(Extracted data entries)
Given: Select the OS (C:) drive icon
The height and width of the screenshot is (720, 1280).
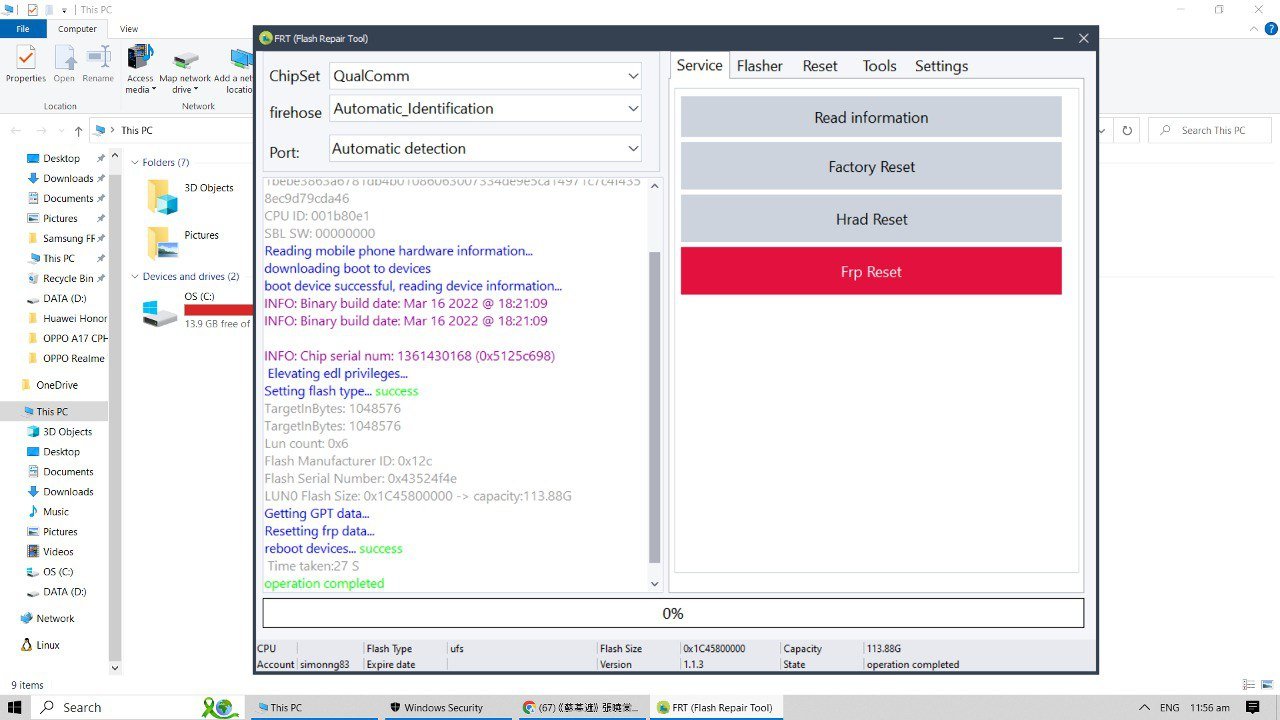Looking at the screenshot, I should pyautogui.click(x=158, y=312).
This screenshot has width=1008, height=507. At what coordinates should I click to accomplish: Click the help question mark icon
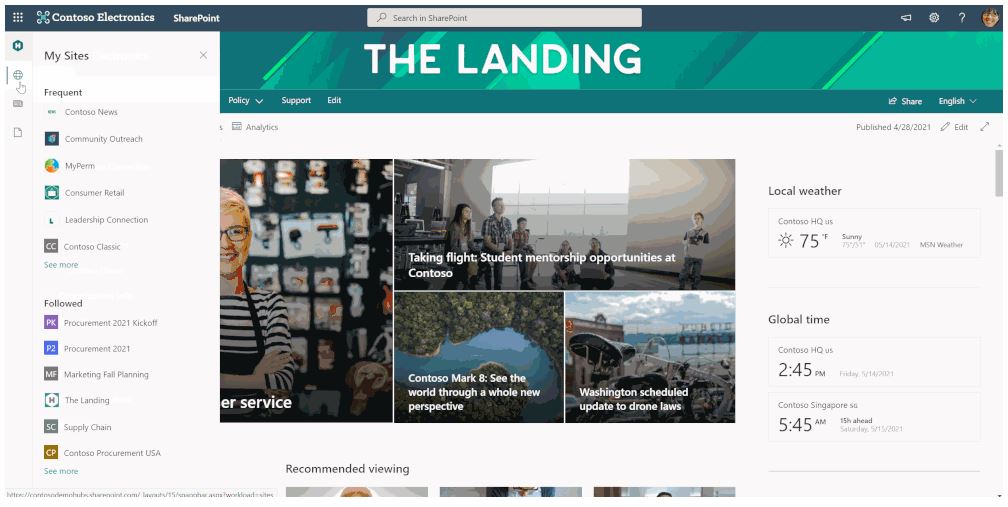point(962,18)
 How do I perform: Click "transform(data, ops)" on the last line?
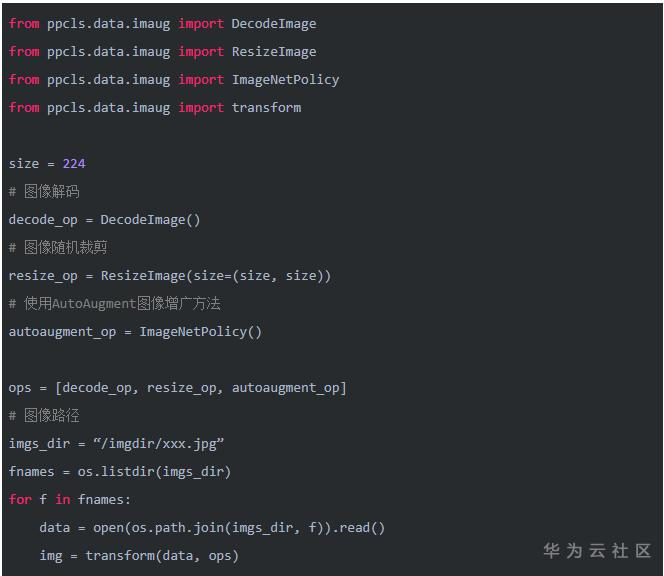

Work to complete –
Which lines of the records contain the word "width"? List each of those lines in full, matching case exactly.

The reply –
The height and width of the screenshot is (720, 1280).
This screenshot has width=1008, height=507. At what coordinates should I click to accomplish: Click the help question mark icon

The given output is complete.